Personal information
- Born: 8 February 1879 Porvoo, Finland
- Died: 5 May 1959 (aged 80) Porvoo, Finland
- Height: 177 cm (5 ft 10 in)
- Weight: 96 kg (212 lb)

Sport
- Sport: Greco-Roman wrestling
- Club: Porvoon Akilles

Medal record
Men's Greco-Roman wrestling
Representing Finland
Olympic Games
| Gold medal – first place | 1920 Antwerp | Heavyweight |
World Championships
| Silver medal – second place | 1911 Helsinki | +83 kg |

= Adolf Lindfors =

Finnish wrestler (1879–1959)

Adolf Valentin "Adi" Lindfors (8 February 1879 – 5 May 1959) was a heavyweight Greco-Roman wrestler from Finland. He competed at the 1912, where we became injured and had to withdraw, and 1920 Olympics, where he won a gold medal, aged 41.

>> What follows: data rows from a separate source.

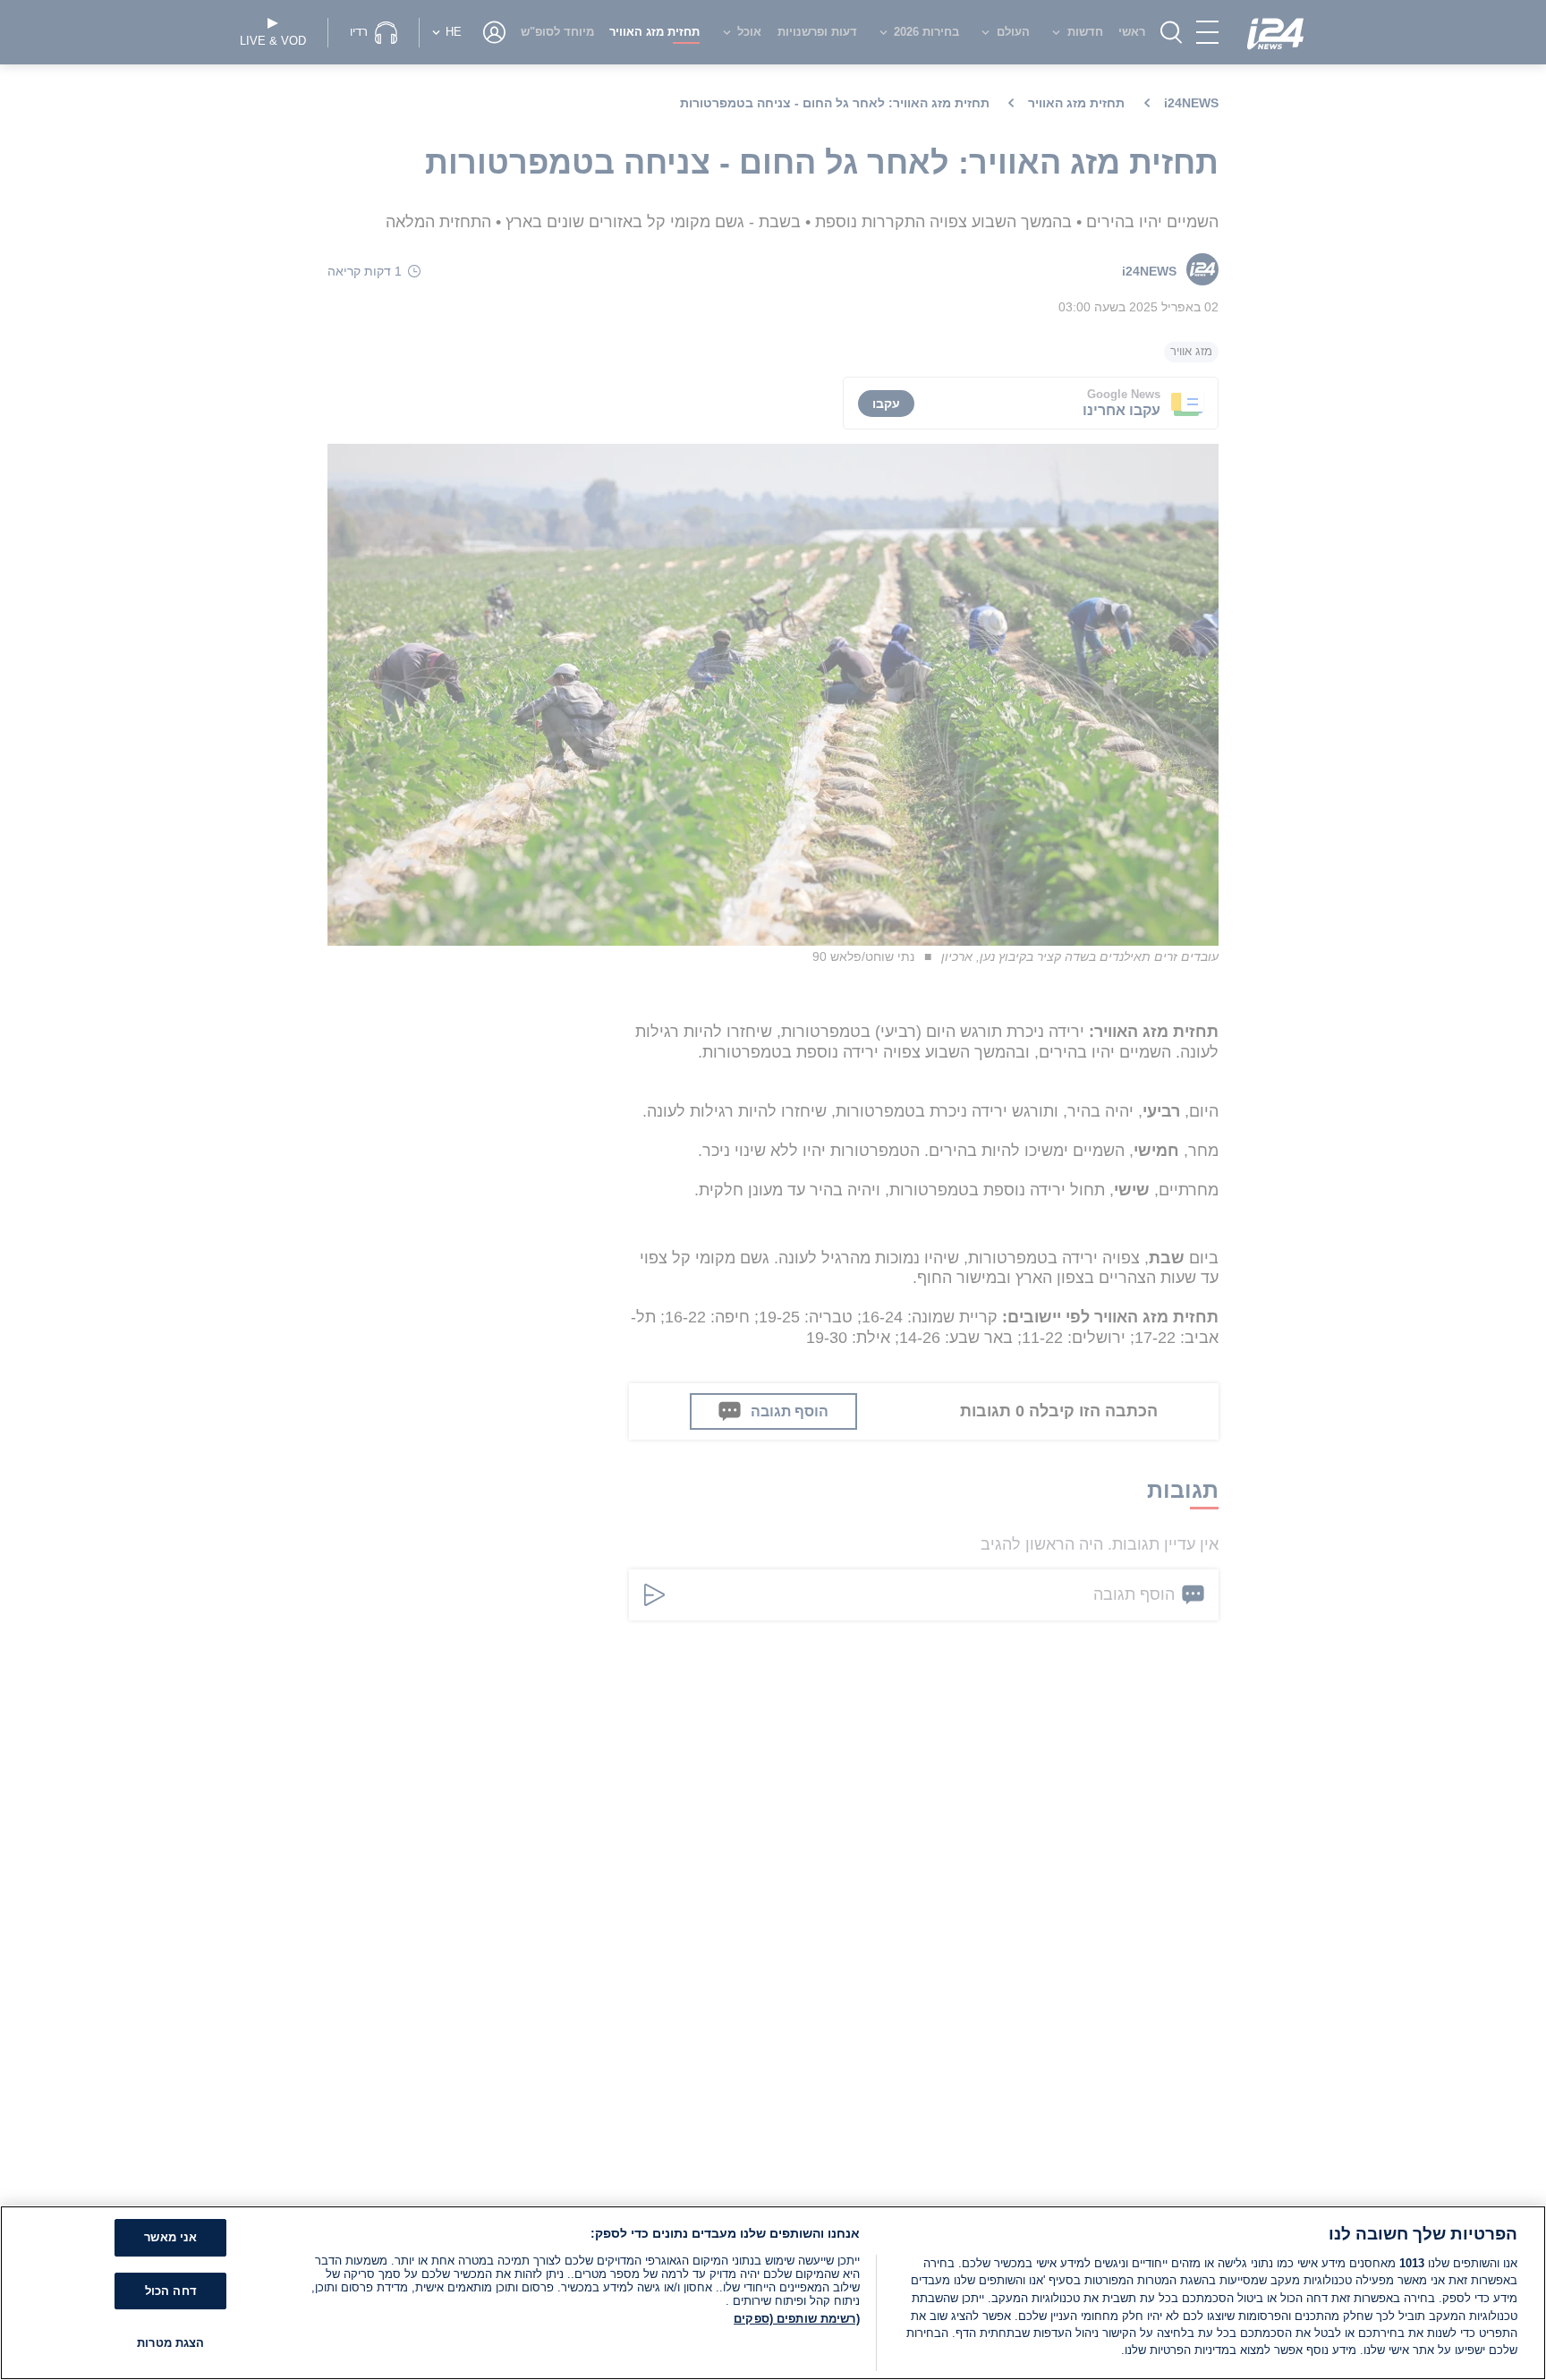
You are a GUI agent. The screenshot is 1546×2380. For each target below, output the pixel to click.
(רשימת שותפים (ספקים (797, 2318)
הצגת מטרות (170, 2343)
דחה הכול (171, 2291)
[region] (773, 2293)
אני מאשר (170, 2238)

Lindfors started seriously training in sports around 1900 and won Finnish titles in weightlifting in 1903–04 and in Greco-Roman wrestling in 1905, 1910, and 1913. He placed second at the 1911 World Championships. In 1902, he founded Porvoon Akilles and headed it from 1902 to 1912.